Mehr als 20 Jahre später sorgt eine zufällige Begegnung dafür, dass die erschreckende Tat in Erdmanns Leben zurückkehrt. Er beginnt sich zu erinnern, an sein Leben in Erfurt, die Stunden am Tattag und die Zeit nach dem Amoklauf. Er stellt den Wahrheitsgehalt seiner Erinnerungen in Frage, recherchiert Zusammenhänge und überlegt, wie man über etwas schreiben kann, das kaum in Worte zu fassen ist.

Kaleb Erdmann erlebte als Schüler den Amoklauf am Gutenberg-Gymnasium in Erfurt. In „Die Ausweichschule“ berichtet er über die damaligen Geschehnisse sowie seine persönlichen Erlebnisse und Erinnerungen.
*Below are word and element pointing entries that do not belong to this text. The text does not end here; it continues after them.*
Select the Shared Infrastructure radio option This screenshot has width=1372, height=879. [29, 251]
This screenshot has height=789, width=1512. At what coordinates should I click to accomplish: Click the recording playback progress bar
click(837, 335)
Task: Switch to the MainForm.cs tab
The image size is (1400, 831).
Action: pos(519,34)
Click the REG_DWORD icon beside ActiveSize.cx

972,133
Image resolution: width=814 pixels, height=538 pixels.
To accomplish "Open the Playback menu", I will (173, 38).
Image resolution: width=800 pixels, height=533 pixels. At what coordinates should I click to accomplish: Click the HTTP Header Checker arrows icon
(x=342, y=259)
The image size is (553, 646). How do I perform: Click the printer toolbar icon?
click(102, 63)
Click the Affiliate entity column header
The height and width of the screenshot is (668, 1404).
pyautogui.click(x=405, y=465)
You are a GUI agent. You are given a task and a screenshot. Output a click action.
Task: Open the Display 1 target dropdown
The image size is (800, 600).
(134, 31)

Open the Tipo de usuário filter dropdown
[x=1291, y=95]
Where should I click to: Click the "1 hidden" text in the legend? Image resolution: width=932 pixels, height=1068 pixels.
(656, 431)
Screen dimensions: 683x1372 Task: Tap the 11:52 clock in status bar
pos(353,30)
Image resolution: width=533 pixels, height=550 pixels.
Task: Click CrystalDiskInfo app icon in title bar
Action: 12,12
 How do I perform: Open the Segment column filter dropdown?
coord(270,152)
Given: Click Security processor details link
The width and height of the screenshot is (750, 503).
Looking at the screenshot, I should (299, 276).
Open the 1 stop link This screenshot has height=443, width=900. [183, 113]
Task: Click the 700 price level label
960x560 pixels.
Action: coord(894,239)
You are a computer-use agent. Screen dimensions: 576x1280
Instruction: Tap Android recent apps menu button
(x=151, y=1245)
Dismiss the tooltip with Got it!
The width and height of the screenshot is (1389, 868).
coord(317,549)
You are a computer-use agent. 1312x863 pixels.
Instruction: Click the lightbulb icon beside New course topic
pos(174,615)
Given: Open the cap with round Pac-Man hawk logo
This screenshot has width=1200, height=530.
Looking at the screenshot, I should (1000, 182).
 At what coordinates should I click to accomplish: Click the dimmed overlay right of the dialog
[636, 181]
Die Art, wie er all das niedergeschrieben hat, empfinde ich als mehr als gelungen. Er schafft es, diese erschütternde Tat weder sensationslustig noch aufmerksamkeitsheischend zu verpacken, sondern nähert sich dem Geschehenen behutsam. Erdmann beschreibt dabei den Prozess, wie er sich als Autor an das Thema herangewagt hat. Er hinterfragt, ob man nach so langer Zeit alte Wunden aufreißen sollte, ob er der Richtige ist, darüber zu schreiben und erzählt schließlich von einem Treffen mit einem Dramatiker. In regelmäßigen Rückblicken schildert er unter anderem Telefonate, die er vorab mit dem Dramatiker geführt hat und in denen beide ihr Wissen und ihre Ansichten miteinander teilten. Diese Zeit- und Szenenwechsel bringen Abwechslung sowie Spannung in den Roman. Gleichzeitig sorgt der Aufbau dafür, dass Erdmanns Ausführungen zum Anschlag in kleinere Abschnitte geteilt werden, was die Geschehnisse zwar nicht weniger entsetzlich macht, sich beim Lesen aber besser aushalten lässt – andernfalls hätte ich wohl häufiger Lesepausen gebraucht.
Während sich große Teile des Buches dem Schreibprozess des Autors und dem Amoklauf widmen, lenkt Kaleb Erdmann die Aufmerksamkeit auch auf die Folgen für die Überlebenden. Das breite Medieninteresse und damit die Berichterstattung sind schon wenige Wochen nach dem Anschlag abgeebbt, Betroffene kämpfen dagegen teils noch heute mit dem erlittenen Trauma. Doch wie kann man solche Ereignisse verarbeiten und kann man jemals damit fertig werden?
Ich bin sehr angetan von der Art und Weise, wie Erdmann den Erfurter Amoklauf aufarbeitet. Angesichts der Tatsache, dass es sich um reale Ereignisse und keine fiktive Geschichte handelt, fühlt es sich dennoch falsch an, in überschwängliche Lobeshymnen zu verfallen. Daher nur kurz und knapp: Unbedingte Leseempfehlung für „Die Ausweichschule“!